WHAT IS REQUIRED: The lines to extract run from the first line of the material below to the line containing "Photography (180, 1127)", both included; leave the pictures behind.
================
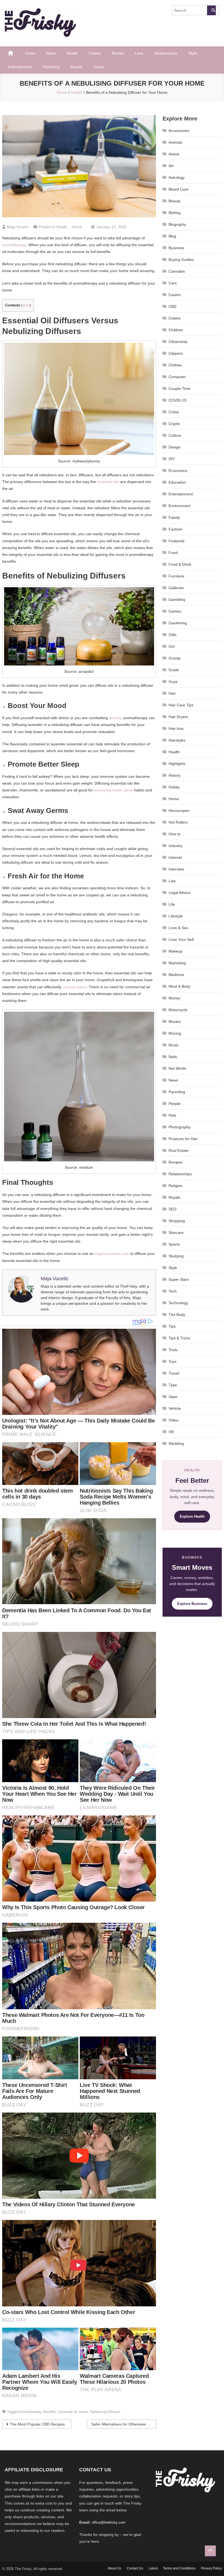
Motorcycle (178, 1010)
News (51, 53)
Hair (172, 693)
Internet (175, 857)
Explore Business (192, 1604)
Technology (178, 1303)
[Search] (211, 10)
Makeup (175, 951)
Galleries (176, 588)
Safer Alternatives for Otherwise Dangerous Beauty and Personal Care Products (123, 2424)
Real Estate (178, 1150)
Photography (180, 1127)
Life (172, 904)
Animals (175, 142)
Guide (174, 670)
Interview (176, 869)
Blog (172, 236)
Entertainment (20, 67)
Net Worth (177, 1068)
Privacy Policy (211, 2568)
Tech (173, 1291)
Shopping (177, 1221)
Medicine (176, 974)
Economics (178, 470)
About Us (114, 2568)
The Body (177, 1314)
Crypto (174, 423)
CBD (172, 306)
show (26, 305)
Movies (118, 53)
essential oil (67, 2412)
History (175, 775)
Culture (175, 435)
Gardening (178, 623)
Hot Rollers (178, 822)
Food (173, 552)
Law (172, 881)
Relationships (166, 53)
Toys (172, 1361)
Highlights (177, 763)
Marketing (177, 963)
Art (171, 166)
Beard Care (178, 189)
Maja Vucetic (18, 227)
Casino (175, 295)
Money (174, 998)
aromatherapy (14, 245)
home (83, 2412)
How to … (177, 834)
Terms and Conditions (179, 2568)
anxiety (115, 718)
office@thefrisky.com (108, 2522)
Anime (174, 154)
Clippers (176, 353)
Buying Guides (181, 259)
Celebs (95, 53)
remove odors (75, 987)
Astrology (177, 177)
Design (175, 447)
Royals (76, 67)
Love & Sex (178, 928)
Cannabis (177, 271)
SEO (172, 1209)
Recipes (175, 1162)
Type (173, 1385)
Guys (173, 681)
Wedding (176, 1443)
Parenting (51, 67)
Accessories (179, 130)
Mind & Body (179, 986)
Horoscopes (179, 810)
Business (176, 248)
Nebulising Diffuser (105, 2412)
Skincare (176, 1232)
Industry (175, 845)
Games (175, 611)
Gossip (175, 658)
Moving (175, 1033)
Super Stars (179, 1279)
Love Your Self (181, 939)
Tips (172, 1326)
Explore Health (192, 1516)
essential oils (108, 482)
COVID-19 (177, 400)
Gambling (177, 599)
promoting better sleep (113, 790)
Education (177, 482)
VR (171, 1432)
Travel (98, 67)
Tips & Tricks (179, 1338)
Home (30, 53)
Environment (179, 506)
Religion (175, 1185)
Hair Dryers (178, 717)
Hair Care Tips (181, 705)
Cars (173, 283)
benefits (49, 2412)
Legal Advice (179, 892)
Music (174, 1045)
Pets (172, 1115)
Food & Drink (180, 564)
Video (173, 1420)
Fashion (175, 529)
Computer (177, 377)
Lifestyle (176, 916)
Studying (176, 1256)
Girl (172, 646)
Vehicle (175, 1408)
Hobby (174, 787)
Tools (173, 1350)
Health (72, 53)
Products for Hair (183, 1139)
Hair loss (176, 728)
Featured (176, 541)
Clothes (175, 365)
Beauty (175, 201)
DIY (172, 459)
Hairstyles (177, 740)
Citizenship (178, 341)
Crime (174, 412)
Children (176, 330)
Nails (173, 1056)
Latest (153, 2568)
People (175, 1103)
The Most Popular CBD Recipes (37, 2424)
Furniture (176, 576)
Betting (175, 212)
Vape (173, 1396)
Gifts (172, 634)
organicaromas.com (112, 1253)
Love (139, 53)
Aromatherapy (30, 2412)
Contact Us (135, 2568)
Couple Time (179, 388)
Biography (177, 224)
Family (174, 517)
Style (192, 53)
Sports (174, 1244)
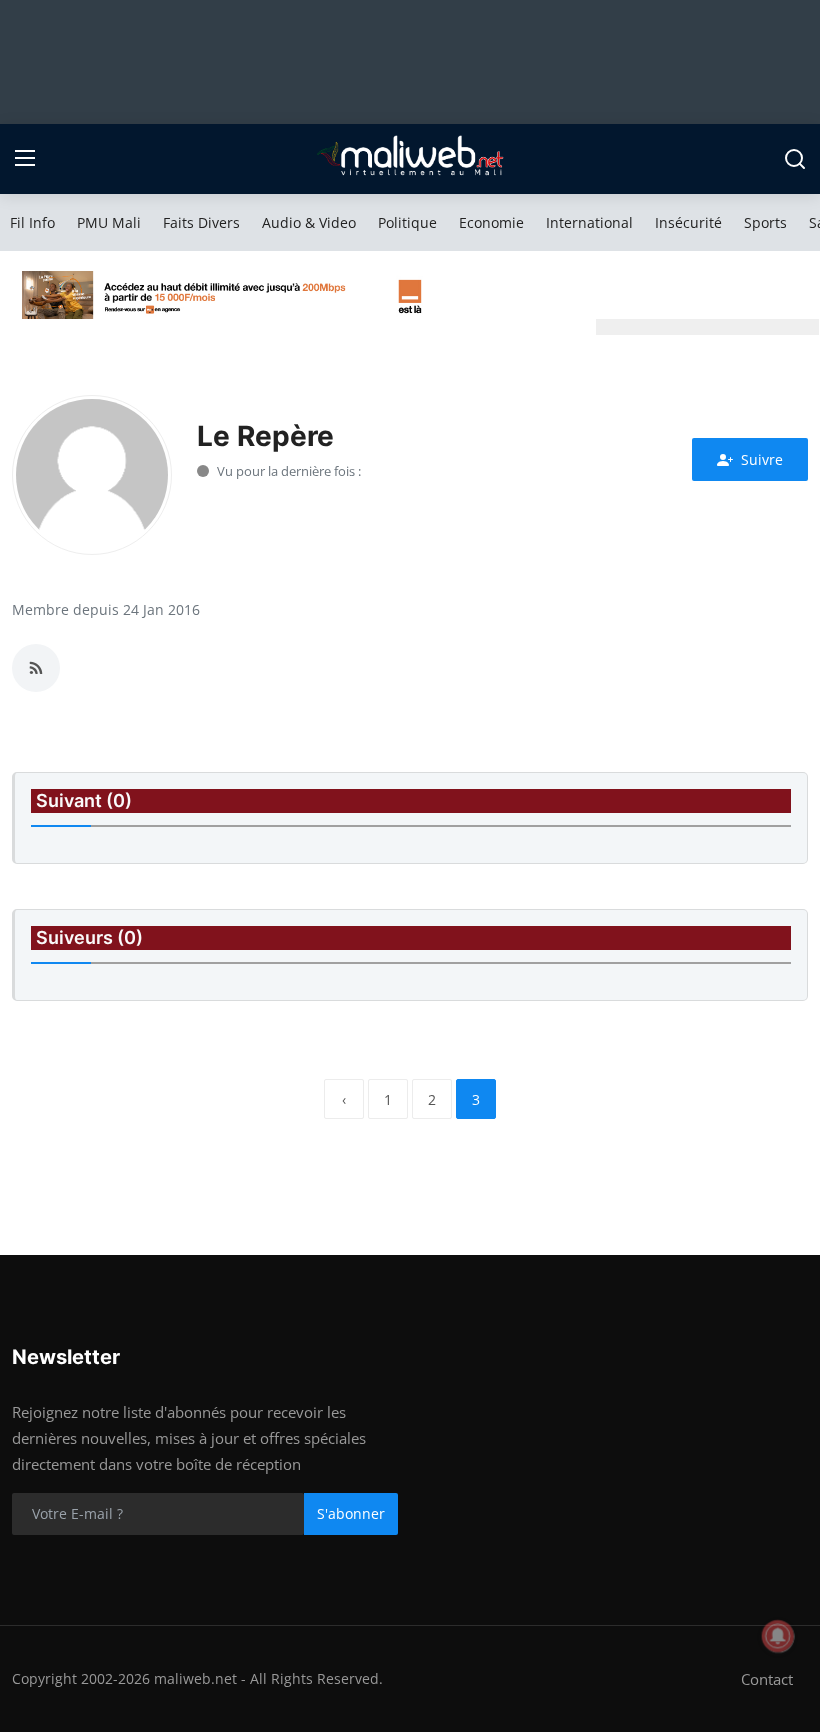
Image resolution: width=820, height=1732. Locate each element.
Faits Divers (201, 222)
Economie (491, 222)
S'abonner (351, 1513)
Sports (765, 222)
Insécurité (688, 222)
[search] (795, 159)
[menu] (25, 159)
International (589, 222)
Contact (767, 1679)
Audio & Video (309, 222)
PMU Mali (109, 222)
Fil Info (32, 222)
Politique (407, 222)
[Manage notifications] (778, 1636)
================
SOLUTION BELOW:
Motorcycle (178, 1010)
News (51, 53)
Hair (172, 693)
Internet (175, 857)
Explore Business (192, 1604)
Technology (178, 1303)
[Search] (211, 10)
Makeup (175, 951)
Galleries (176, 588)
Safer Alternatives for Otherwise Dangerous Beauty and Personal Care Products (123, 2424)
Real Estate (178, 1150)
Photography (180, 1127)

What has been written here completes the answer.